## WHAT IS EXPECTED
Having found the line that contains "Viewport: 1010px width, 507px height.", please retype only it and every line after it up to the end of the entries, exactly as written.

## GIVEN ENTRIES

Start of Block

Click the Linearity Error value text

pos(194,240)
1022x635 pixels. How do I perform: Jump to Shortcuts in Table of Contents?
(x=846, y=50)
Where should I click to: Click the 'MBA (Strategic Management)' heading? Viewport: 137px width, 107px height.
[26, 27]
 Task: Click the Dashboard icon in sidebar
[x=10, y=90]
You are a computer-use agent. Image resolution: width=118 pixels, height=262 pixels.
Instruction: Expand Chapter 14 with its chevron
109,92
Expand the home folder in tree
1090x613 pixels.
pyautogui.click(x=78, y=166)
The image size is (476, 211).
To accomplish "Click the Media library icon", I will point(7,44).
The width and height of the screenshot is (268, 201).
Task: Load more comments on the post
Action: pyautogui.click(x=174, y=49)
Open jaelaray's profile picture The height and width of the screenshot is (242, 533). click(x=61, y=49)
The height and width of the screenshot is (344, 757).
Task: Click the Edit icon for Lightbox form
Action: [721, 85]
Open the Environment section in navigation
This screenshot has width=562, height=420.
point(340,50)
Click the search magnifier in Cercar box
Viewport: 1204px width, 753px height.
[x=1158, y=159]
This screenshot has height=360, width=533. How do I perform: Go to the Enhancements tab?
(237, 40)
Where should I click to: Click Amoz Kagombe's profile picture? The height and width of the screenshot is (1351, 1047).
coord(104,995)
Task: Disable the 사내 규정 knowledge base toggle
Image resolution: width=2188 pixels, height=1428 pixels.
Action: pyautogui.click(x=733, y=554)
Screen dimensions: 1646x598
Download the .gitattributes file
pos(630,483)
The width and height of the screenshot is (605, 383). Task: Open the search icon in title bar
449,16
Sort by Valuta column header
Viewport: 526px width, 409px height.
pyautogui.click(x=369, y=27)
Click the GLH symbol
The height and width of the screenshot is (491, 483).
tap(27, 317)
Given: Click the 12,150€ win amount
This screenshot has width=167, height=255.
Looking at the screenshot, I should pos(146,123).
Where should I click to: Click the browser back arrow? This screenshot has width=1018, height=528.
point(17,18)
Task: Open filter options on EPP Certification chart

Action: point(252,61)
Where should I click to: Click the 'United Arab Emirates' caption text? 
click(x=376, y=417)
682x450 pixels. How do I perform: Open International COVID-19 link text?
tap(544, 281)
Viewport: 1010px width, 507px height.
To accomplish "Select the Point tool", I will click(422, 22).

End of Block

## RESPONSE FOR THIS EXERCISE
Viewport: 1010px width, 507px height.
To accomplish "Select the Point tool", I will click(422, 22).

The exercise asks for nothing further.